The second was a package from a longtime friend. She and I have very similar personalities, except that I see her has having much more confidence and assertiveness. But we both put kindness and generosity as high priority in what we expect of ourselves and what we love in other people. Anyway, I have always been fond of her daughter, who is an only child and being raised in such a mature and socially responsible way that she’s just one of the most fascinating and delightful little girls to be around. I send occasional postcards and gifts and enjoy getting to see her once or twice a year. (Sometimes I feel bad for childless men who envy parents, because they don’t have the socially acceptable ability to pine for other peoples’ children the way a childless woman does.)

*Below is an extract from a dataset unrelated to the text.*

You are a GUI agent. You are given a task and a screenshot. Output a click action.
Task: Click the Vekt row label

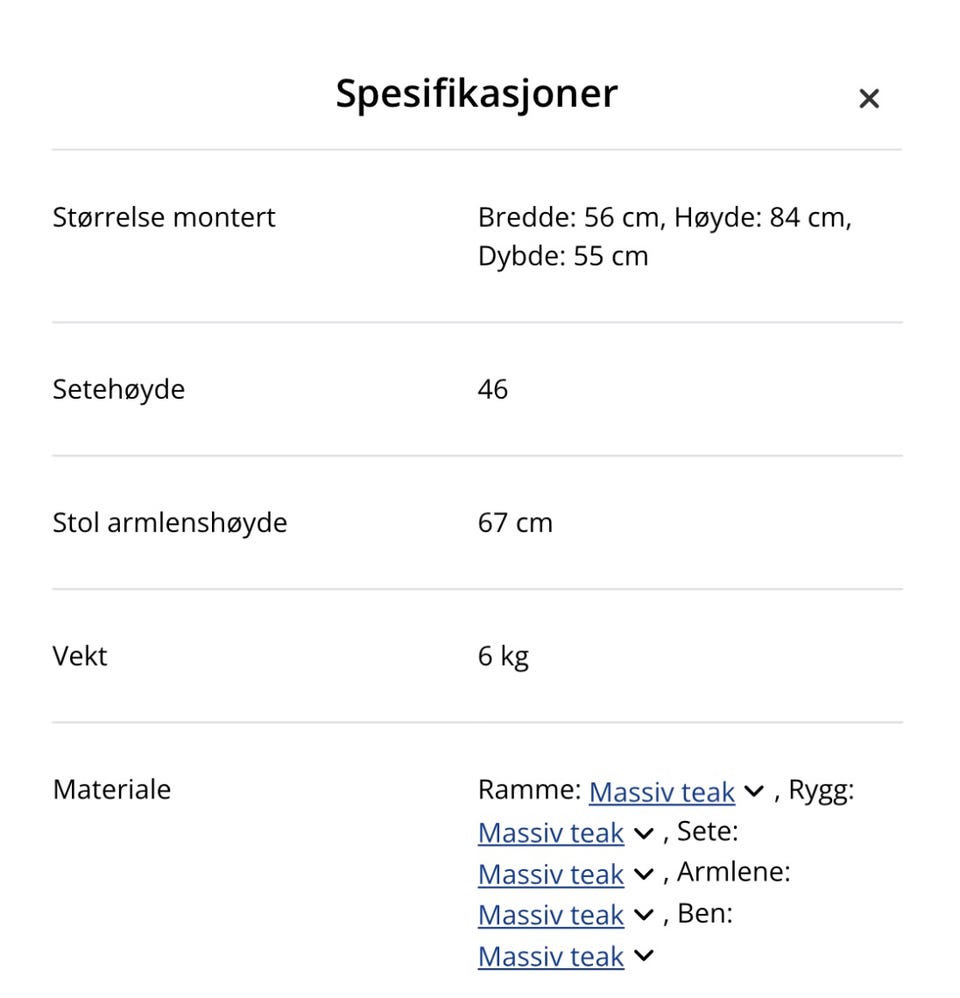pos(80,655)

I opened the package to find a wrapped gift and card. My friend and her daughter had been shopping when they came across marzipan soap at LUSH. They thought of me and bought me the little package of soap and cream and when I read the card and thought of them in the store, seeing this and thinking of me, I sat down and cried.
In part, of course, because I’m narcissistic and imagined doing the same with my own non-existent child, teaching them about love and kindness and thinking of what joy you might bring to another person with a surprise gift. But also, I cried, in part, simply because I was in their thoughts at some random time, during a random shopping trip.
As hard as these bouts of loneliness hit me sometimes, these friends overseas who know only Internet Marla, and these friends from my past and present who know Live Marla (hah – I’m like cultured bacteria in a petri dish) love me despite all the parts of myself I constantly struggle to improve, delete or pretend don’t exist.
Just having another day of gratitude, helped a bit, I’m sure, by all the fitness-induced endorphins swimming about in my soggy brain.